Breast cancer runs in Della Smith’s family, so at age 35, she started going for an annual mammogram. In January 2012, 40 years old and just four months after having a mammogram, she found a lump in her left breast. Within a week, following a bevy of tests, it was confirmed as cancer.

“My brother was being treated at the time for cancer, at the local hospital,” remembers Della. “I was one of his caregivers, and I noted that while he had a very good doctor, personal and attentive, the hospital itself left a lot to be desired. It was big and very cold, and they would send him all over, with none of his service providers knowing what the others were doing.”
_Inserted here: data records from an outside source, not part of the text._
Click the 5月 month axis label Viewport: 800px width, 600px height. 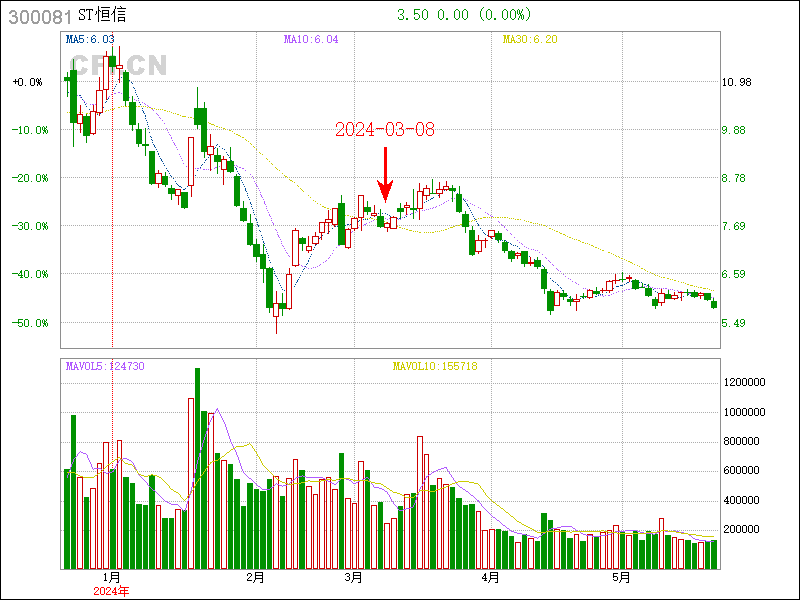pyautogui.click(x=622, y=577)
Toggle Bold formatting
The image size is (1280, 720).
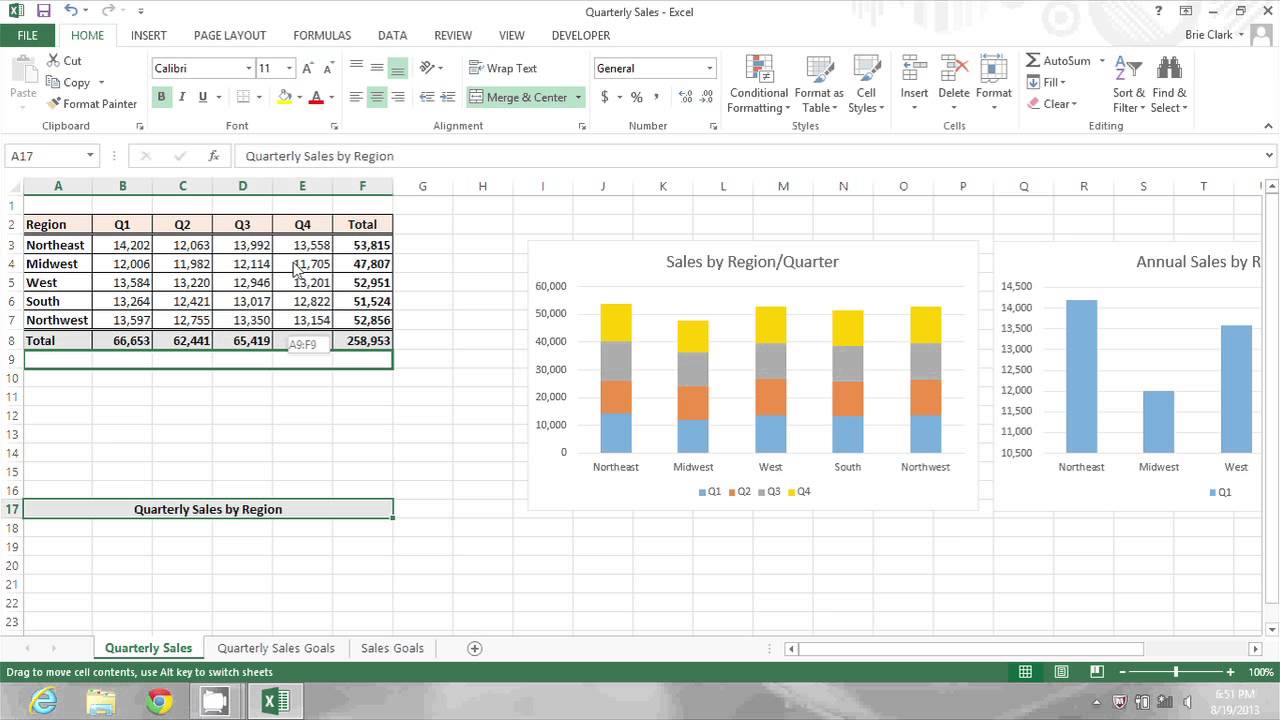(x=161, y=97)
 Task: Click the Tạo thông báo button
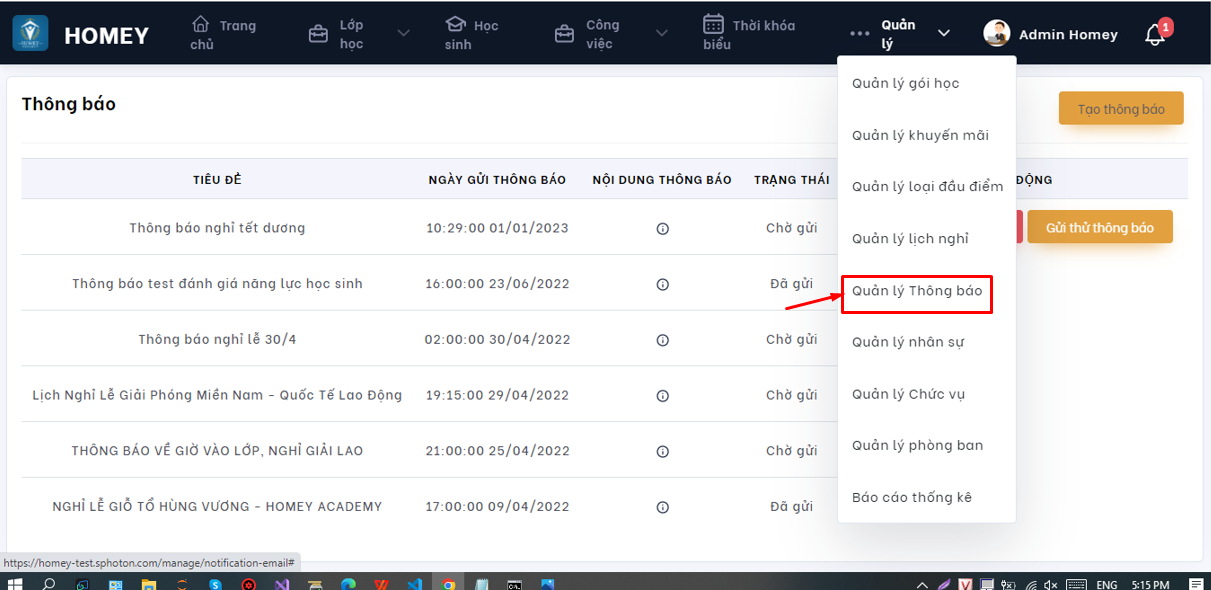click(x=1120, y=109)
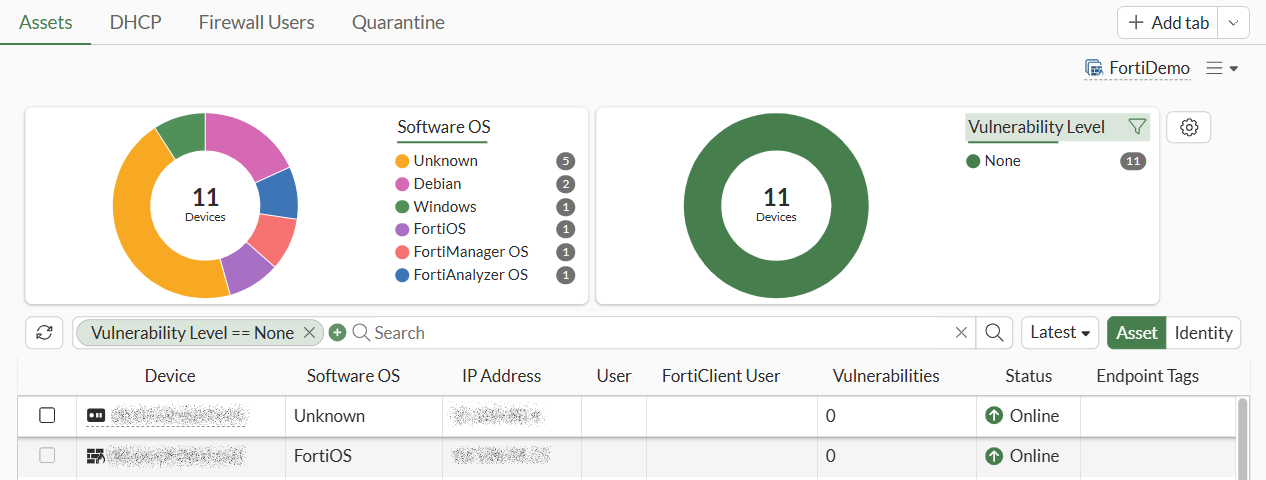Open chart settings gear icon

[1188, 127]
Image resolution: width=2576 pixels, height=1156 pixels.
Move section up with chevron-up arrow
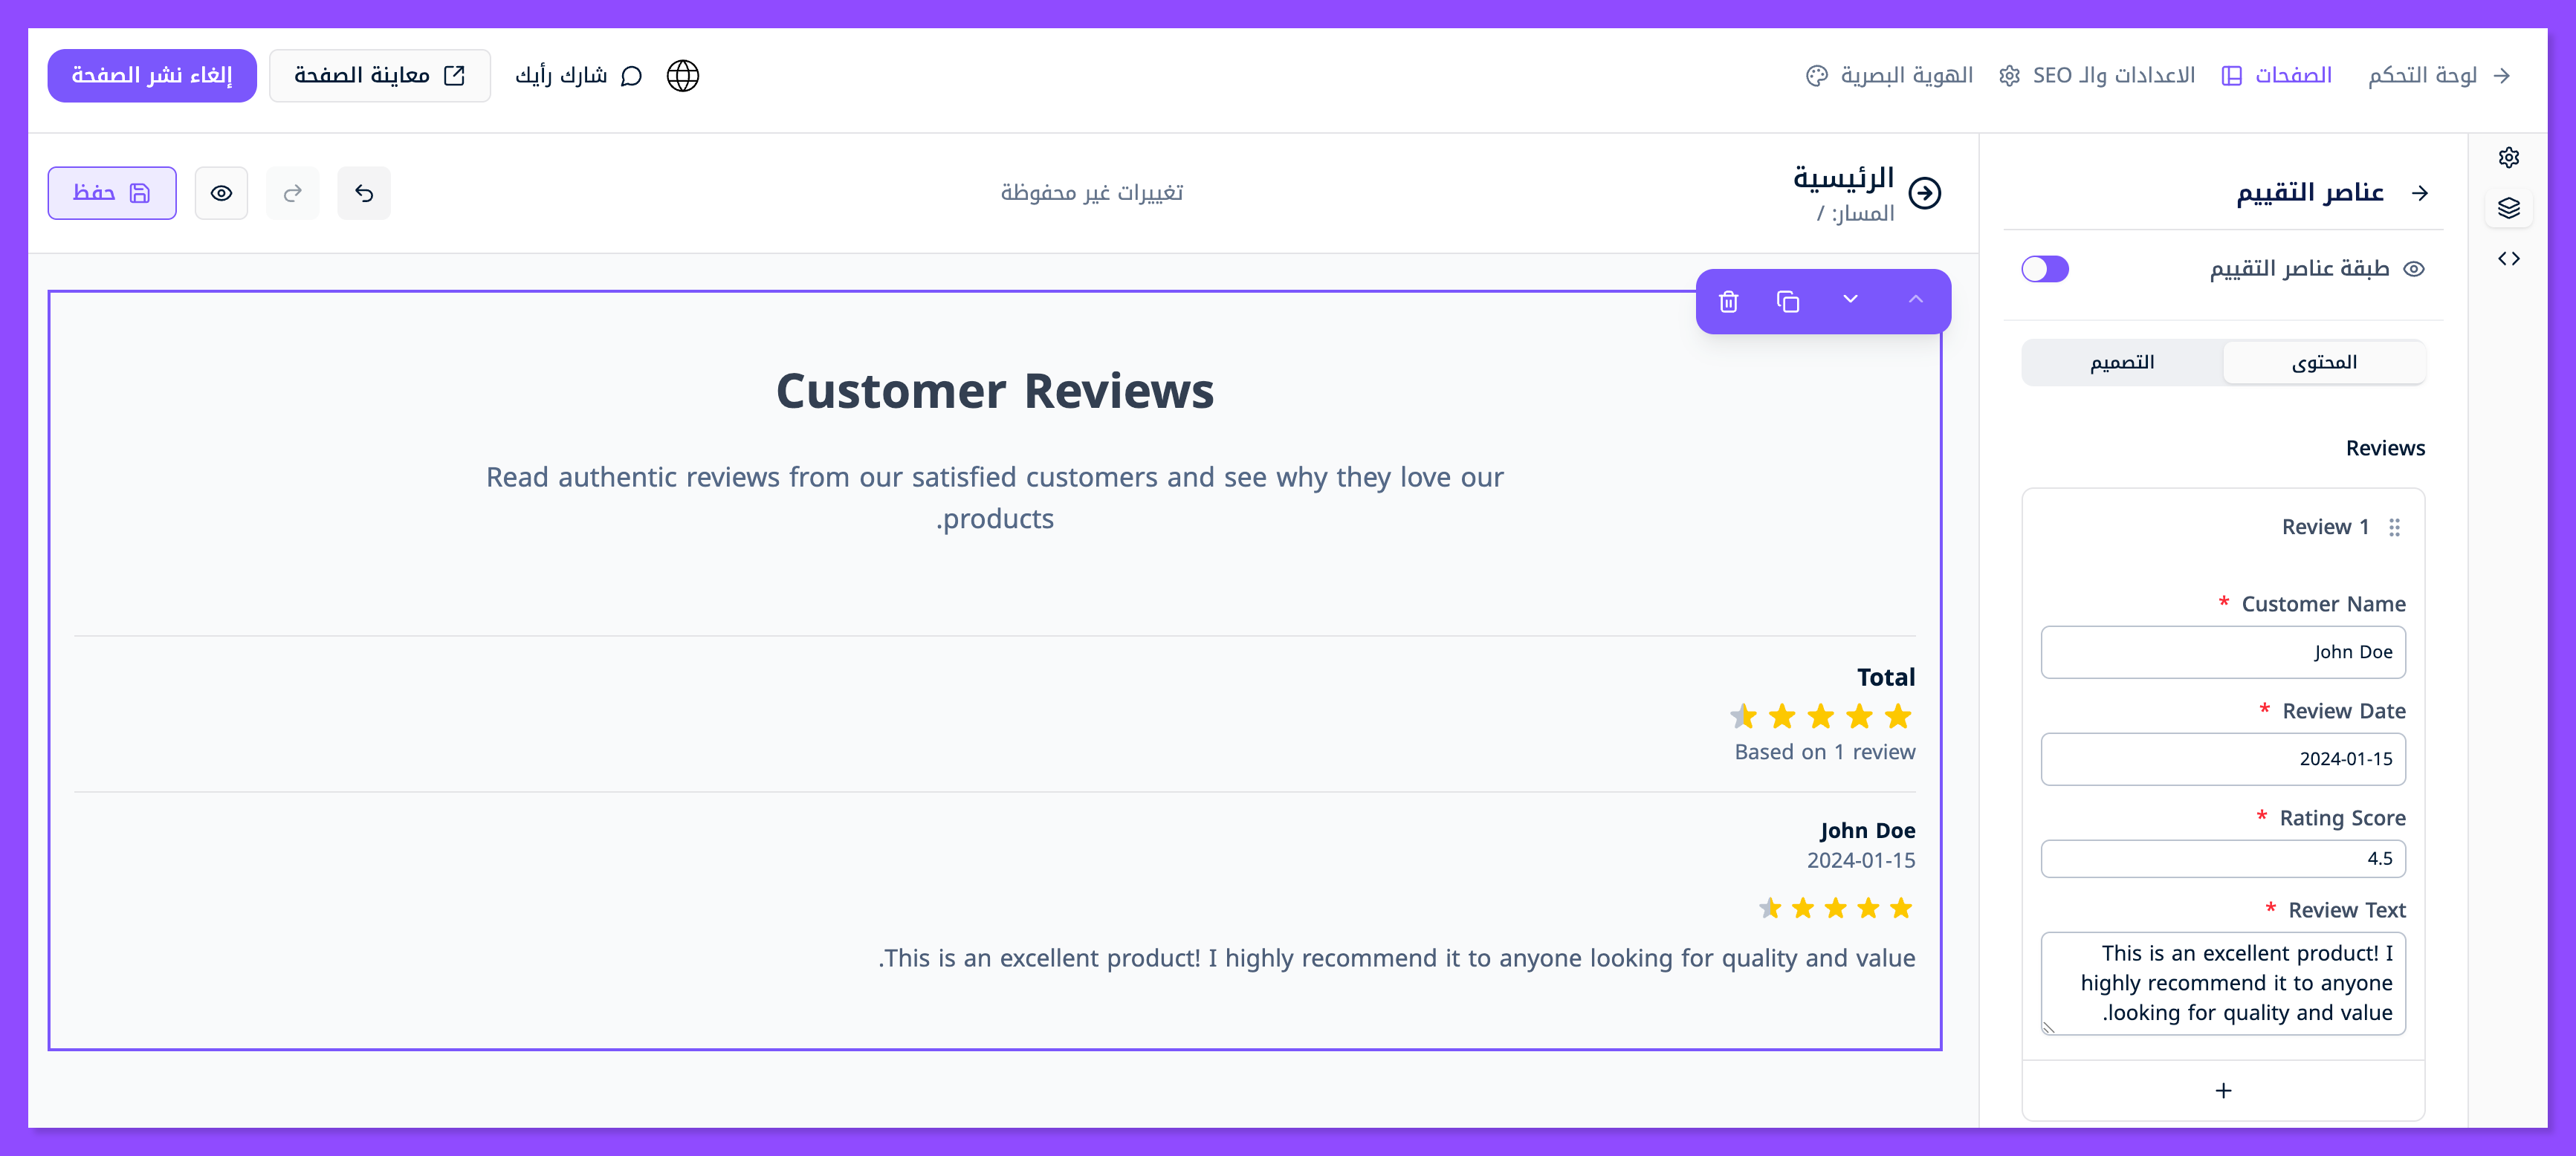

Now faced with choosing her own oncologist, Della did an online search, and found the Hematology Oncology Association (HOA). “Everything seemed so coordinated and user friendly, and I just felt pulled in that direction, like something was saying ‘go here’,” she says.

And when she walked through the front doors, the deal was sealed. “If you have to go through hell, which people with cancer go through here on Earth, this is where you want to be. On my very first visit, I was overwhelmed, but then the doctor started talking to me about what’s going on with my body and what will happen with treatment, and laying out all of my options. There was no rush – I knew they must have a thousand patients, but we spent an entire hour together, during which I felt their only concern was for me.”

“A place, run by doctors who have the freedom to be who they set out to be – to be your protector.”

By her next appointment, Della had decided to do the recommended five months of chemo followed by a lumpectomy and lymph node removal. A nurse practitioner walked her through the entire process, explaining every detail, including all possible side effects. “She reassured me that with every side effect, she would do her personal best to block or remove it. And she did,” says Della.

In the fourth month of treatment, Della developed neuropathy, a nerve disorder that sometimes results from chemotherapy. Treatments were stopped, and as the tumor had already shrunk significantly, she proceeded with surgery and radiation, finishing in November 2012.

Today, Della returns every six months for blood work, and sees her oncologist annually. She is also under care for the congestive heart failure she developed following chemo. With an incomparable spirit that always looks upwards and outwards, Della is currently completing her bachelor’s degree in social work, and plans to work with the terminally ill and with cancer patients.

Looking back, Della is extremely satisfied with her choice of community oncology care. “Getting treated for cancer has its technical side, including tests and bills and insurance; that’s life and there’s no getting around it. However, you want to be treated by doctors with integrity, who will put you first. The HOA is just such a place, run by doctors who have the freedom to be who they set out to be – to be your protector.”